▶ AIM OF THE TASK:
Count the lines in the entries below that contain the string "Instruction", and reply with the number alone.

▶ INPUT FOR THIS TASK:
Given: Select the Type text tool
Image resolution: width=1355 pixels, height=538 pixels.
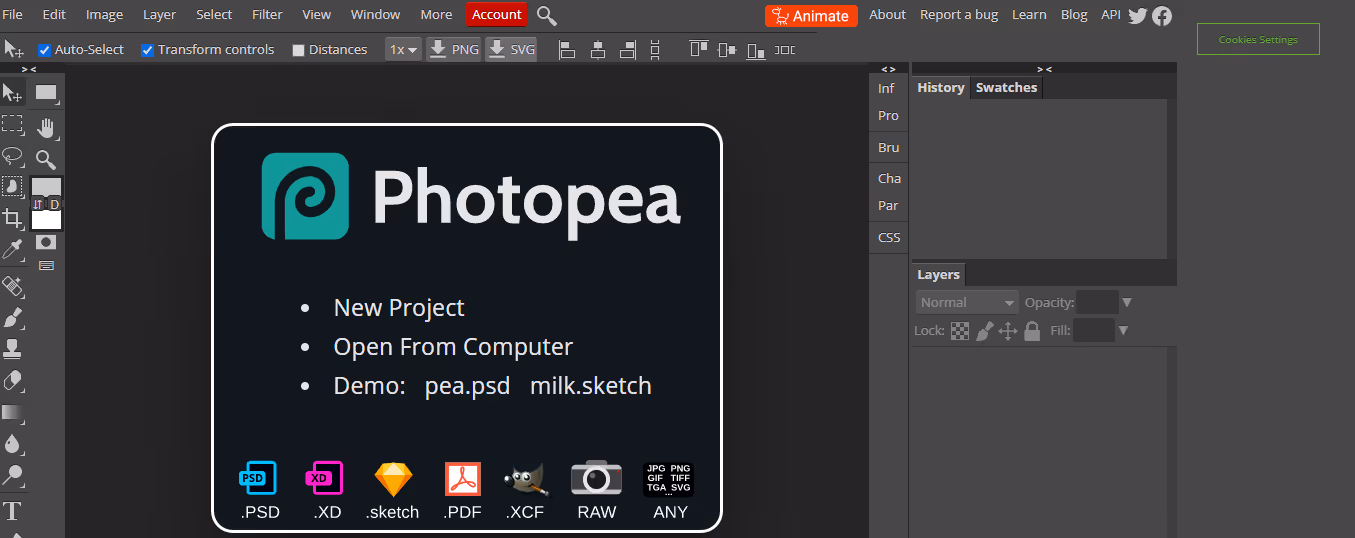Looking at the screenshot, I should 12,512.
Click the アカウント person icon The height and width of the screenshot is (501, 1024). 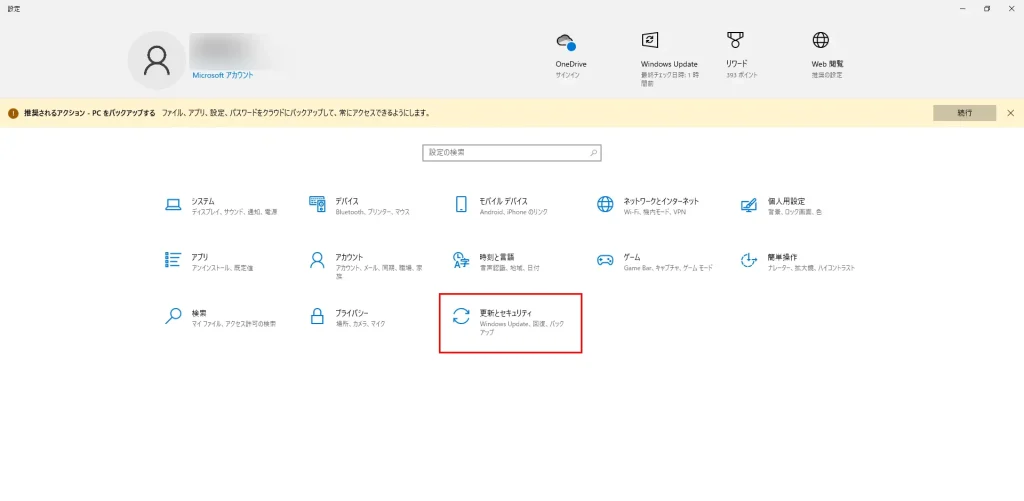pyautogui.click(x=317, y=260)
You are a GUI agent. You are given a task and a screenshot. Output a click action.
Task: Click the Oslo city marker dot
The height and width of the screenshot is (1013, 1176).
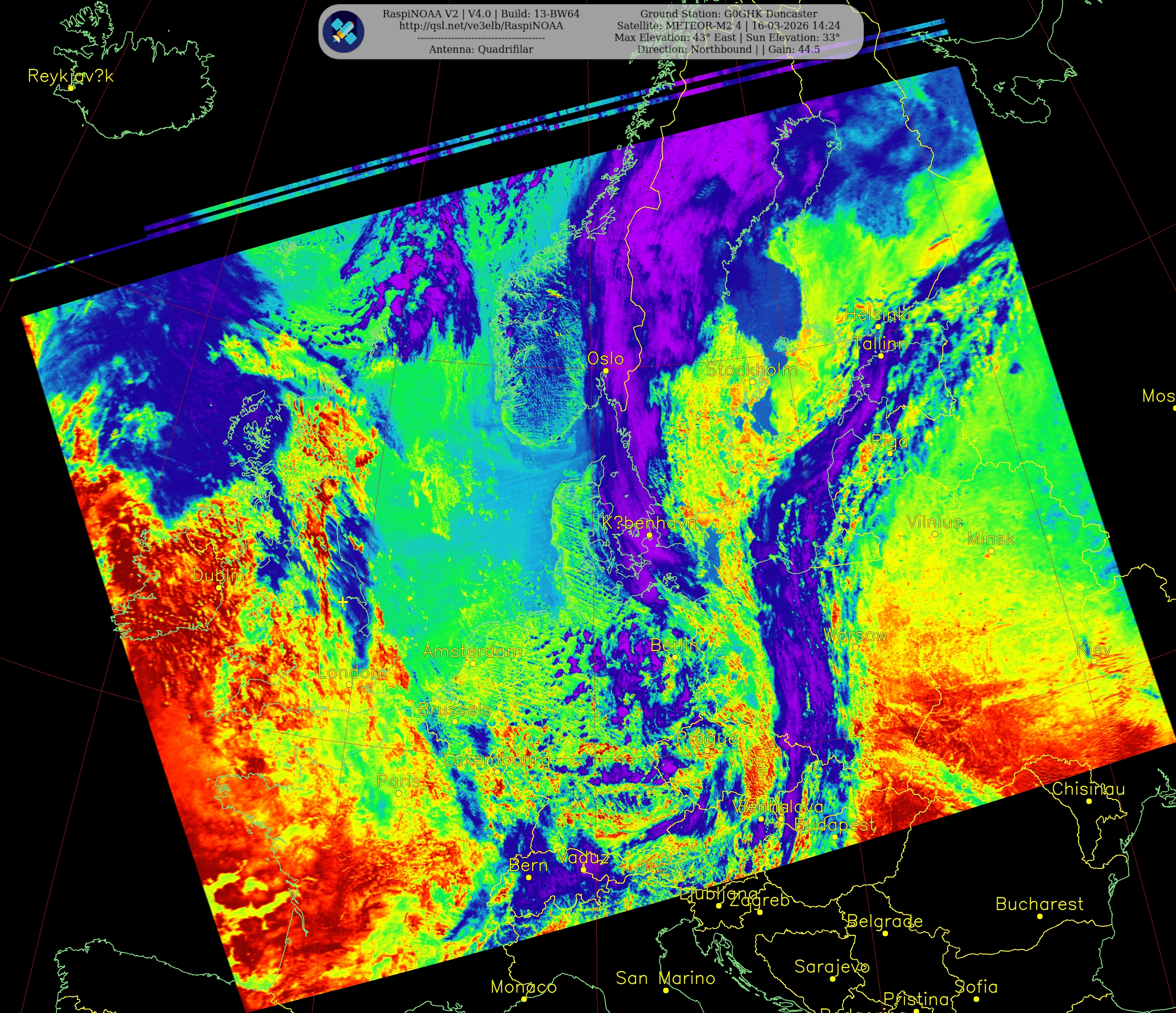point(606,371)
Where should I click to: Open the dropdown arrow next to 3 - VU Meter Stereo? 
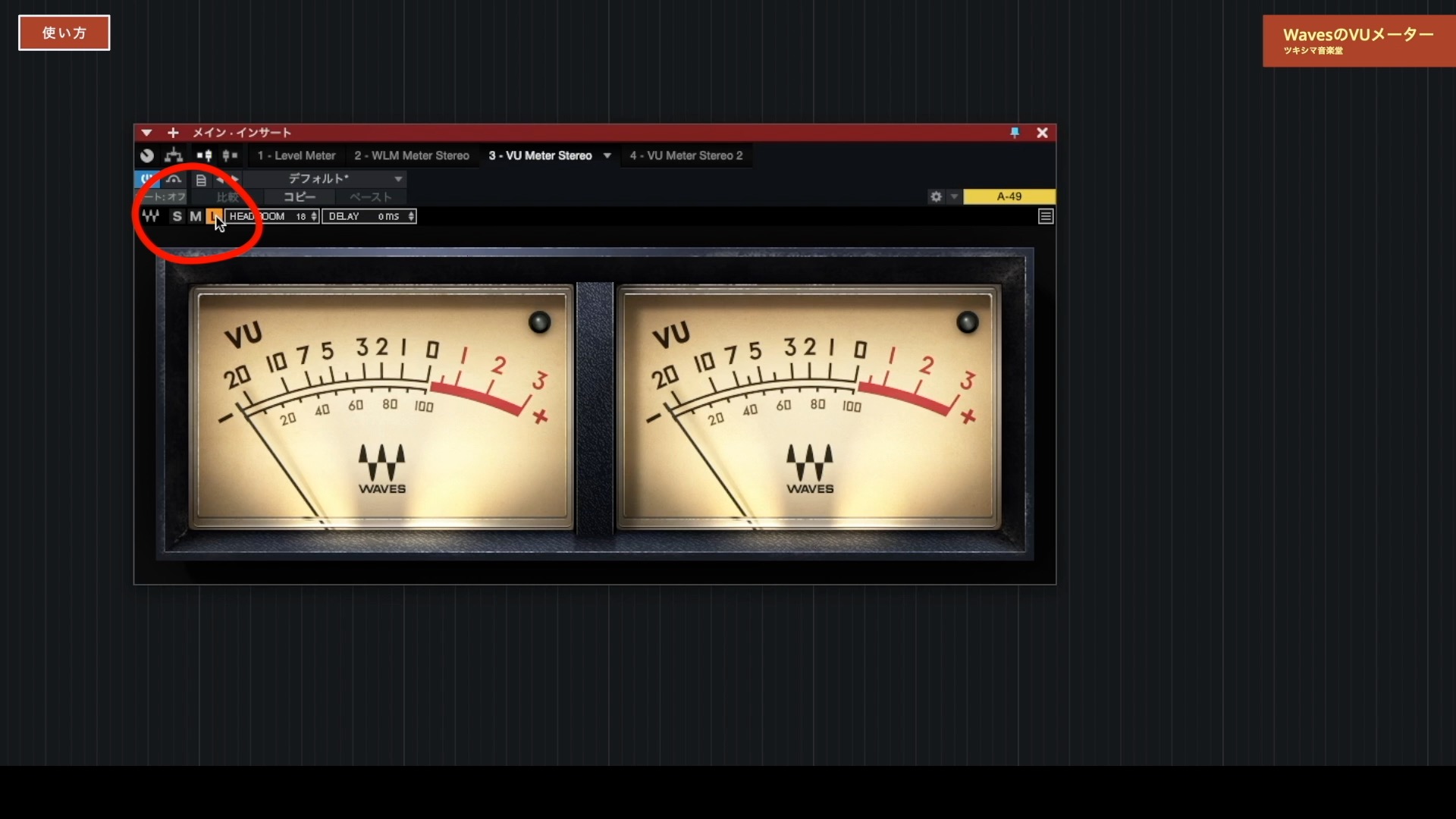pos(607,155)
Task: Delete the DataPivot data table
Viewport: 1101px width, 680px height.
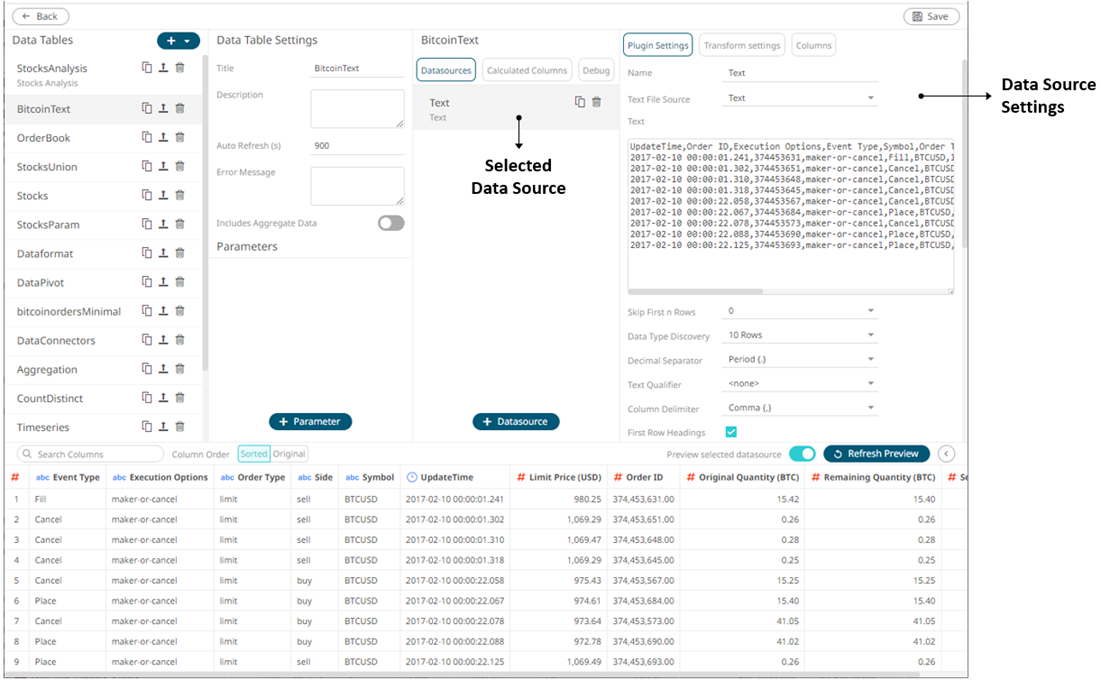Action: [x=180, y=283]
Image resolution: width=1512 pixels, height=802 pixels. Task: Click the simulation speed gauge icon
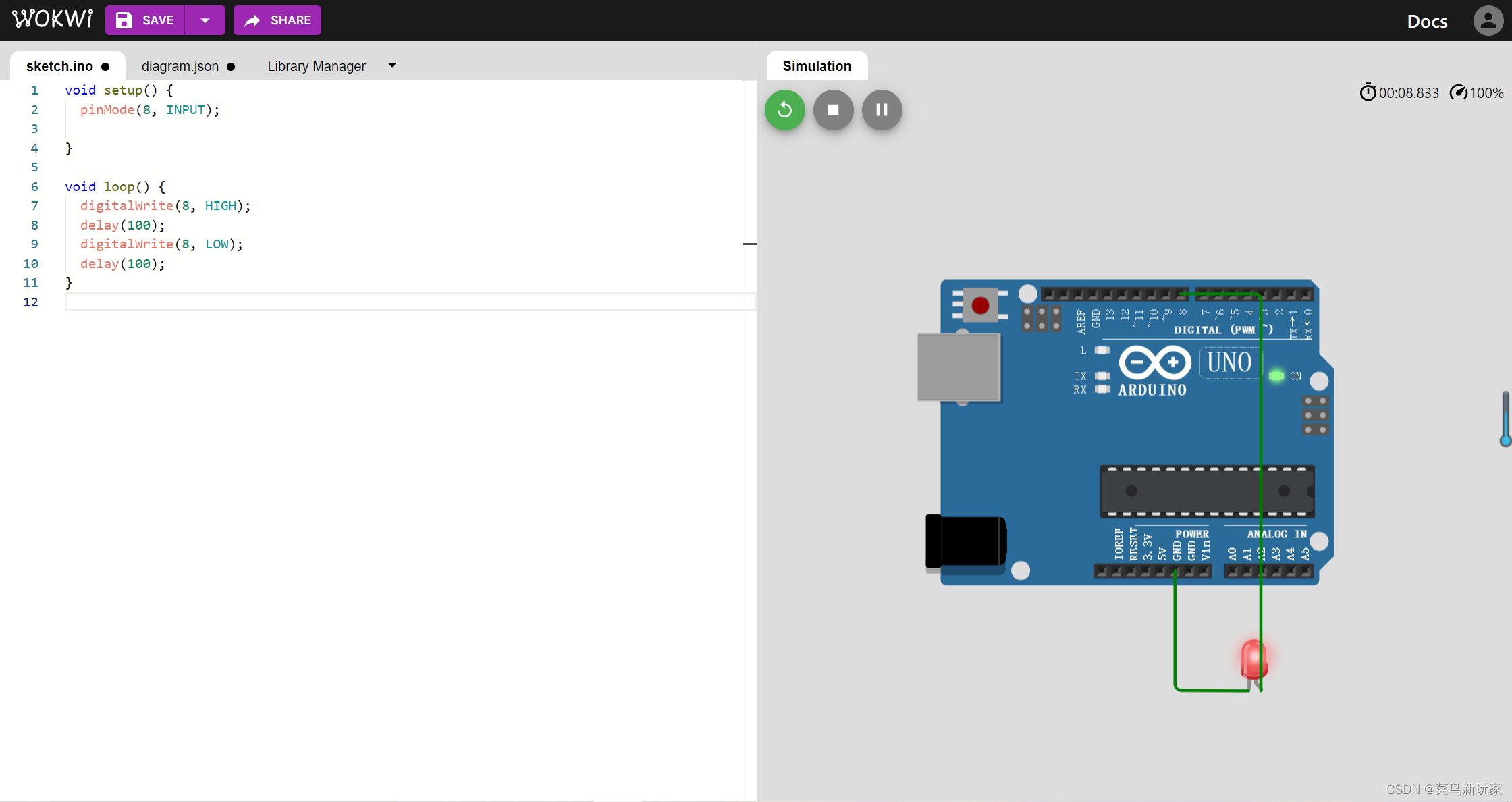[x=1459, y=92]
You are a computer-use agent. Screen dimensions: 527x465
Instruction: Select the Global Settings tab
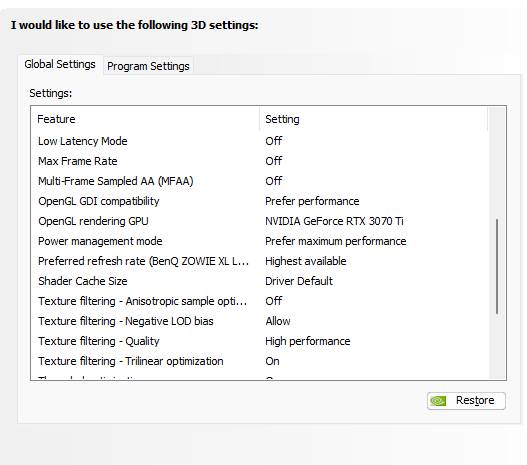[60, 65]
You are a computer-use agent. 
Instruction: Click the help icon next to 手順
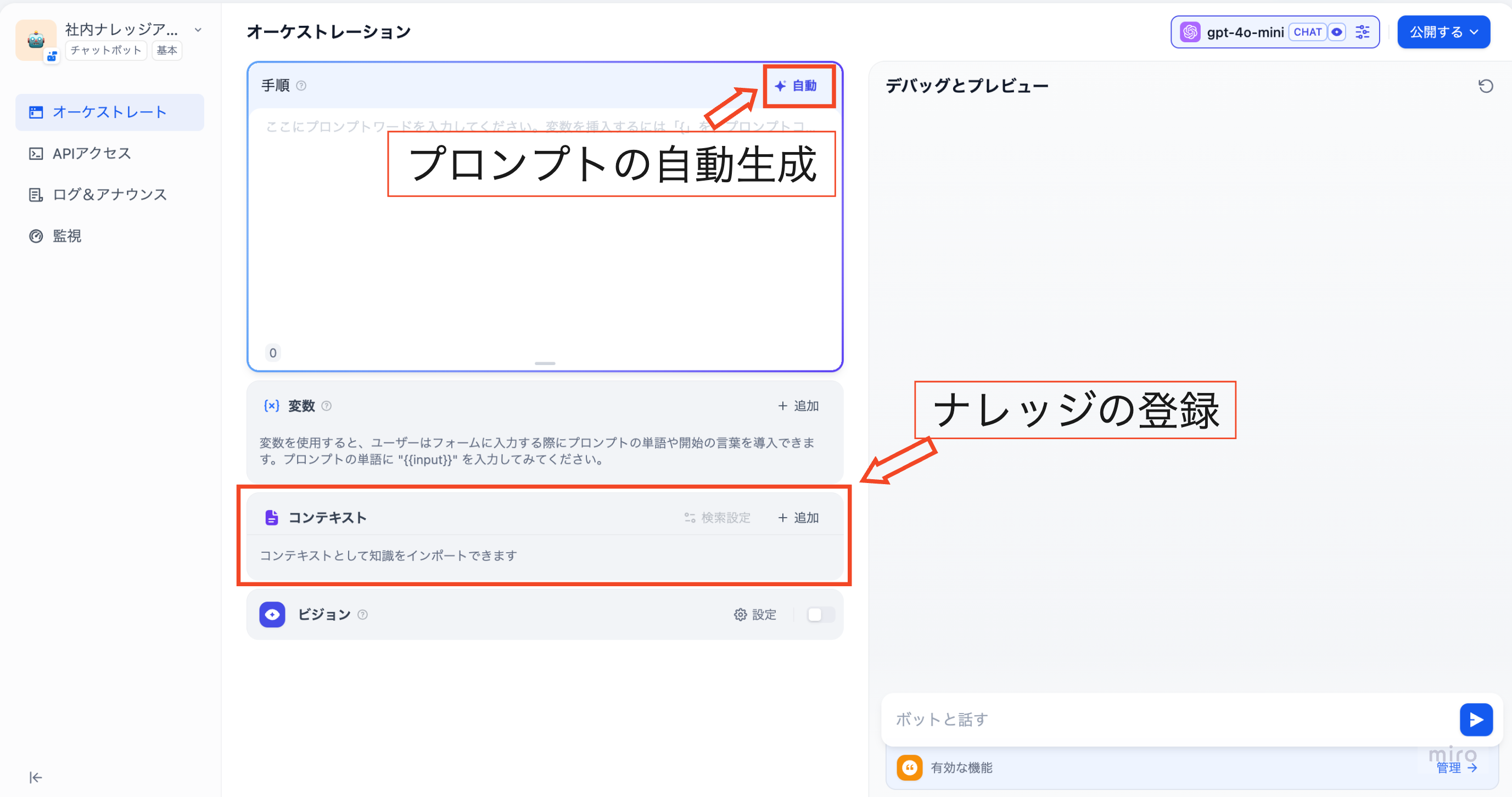(x=302, y=86)
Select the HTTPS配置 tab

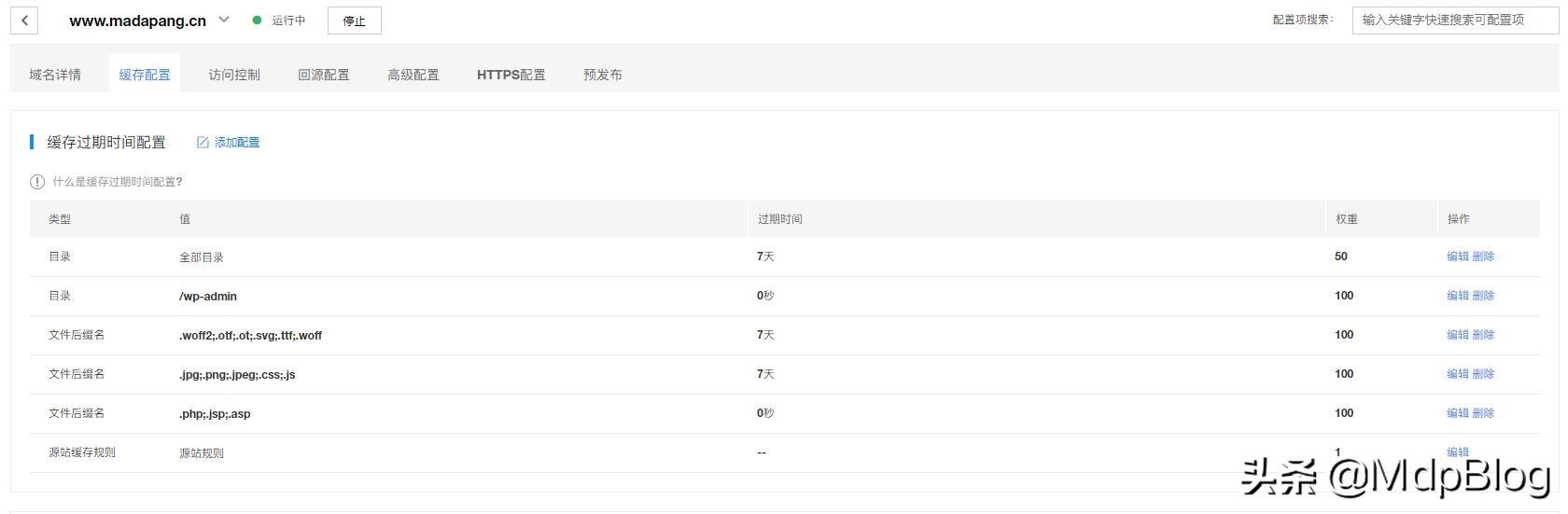click(x=511, y=75)
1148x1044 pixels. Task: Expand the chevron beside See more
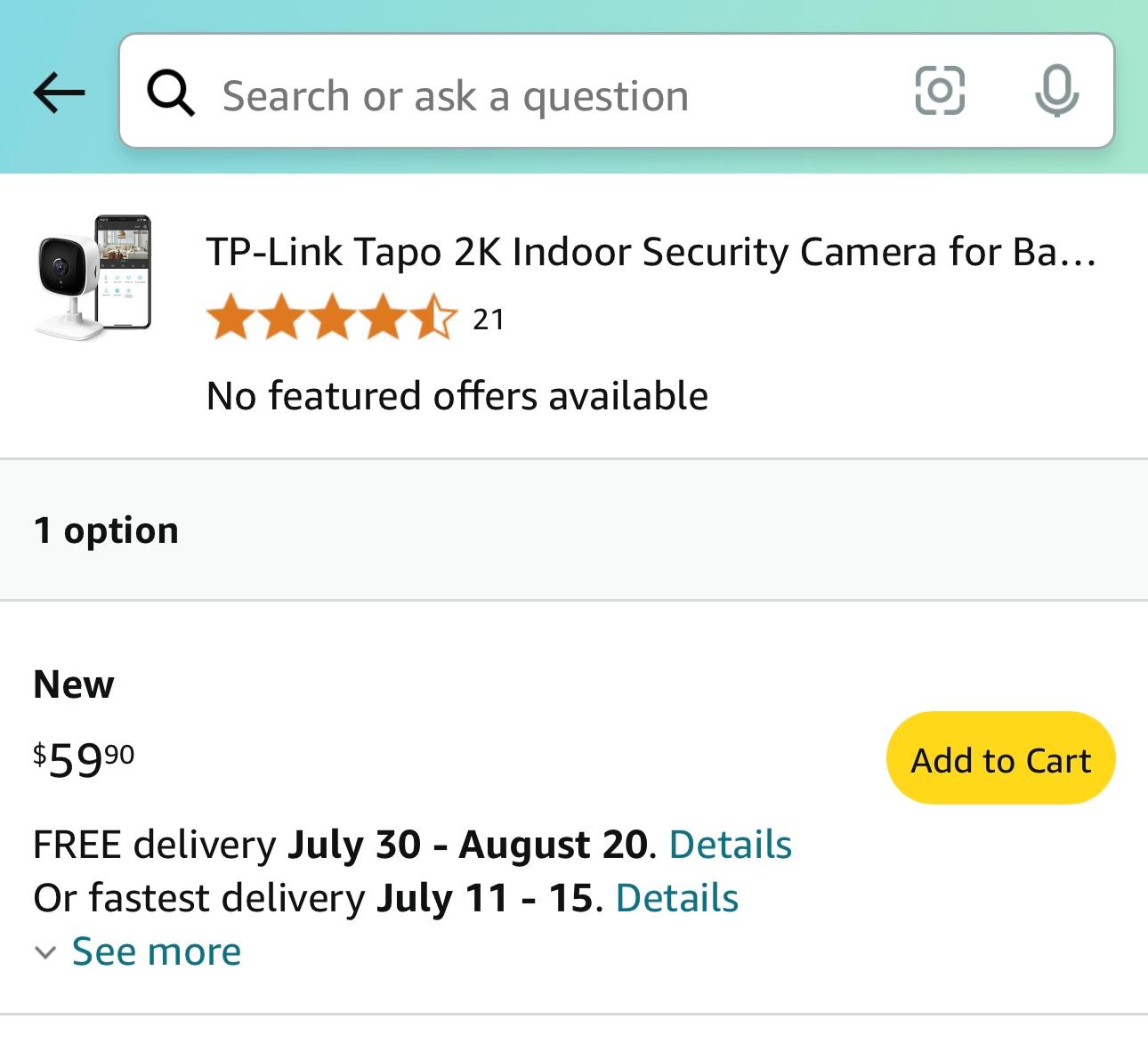pyautogui.click(x=45, y=952)
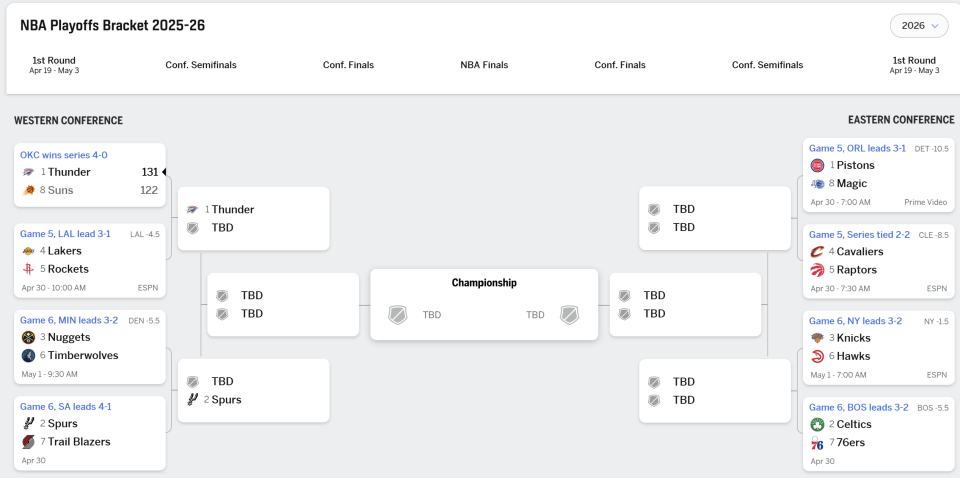Click the Hawks team logo
The height and width of the screenshot is (478, 960).
tap(817, 356)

▶ RESPONSE FOR THIS EXERCISE:
2